▸ DIRECTIONS
Output exactly the lines between the one holding "Task: Open the apps grid menu icon" and the last line of the data below, both of those lines included.

▸ DATASET EXCERPTS
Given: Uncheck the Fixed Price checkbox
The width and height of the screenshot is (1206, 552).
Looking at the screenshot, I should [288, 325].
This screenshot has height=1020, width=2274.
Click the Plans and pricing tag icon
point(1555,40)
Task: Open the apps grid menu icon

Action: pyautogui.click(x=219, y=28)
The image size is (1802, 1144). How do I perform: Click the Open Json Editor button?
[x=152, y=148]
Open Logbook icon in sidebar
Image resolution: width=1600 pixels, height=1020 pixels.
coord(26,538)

▸ TASK OUTPUT
Task: Open the apps grid menu icon

Action: pyautogui.click(x=219, y=28)
The image size is (1802, 1144). How do I perform: Click the Open Json Editor button?
[x=152, y=148]
Open Logbook icon in sidebar
Image resolution: width=1600 pixels, height=1020 pixels.
coord(26,538)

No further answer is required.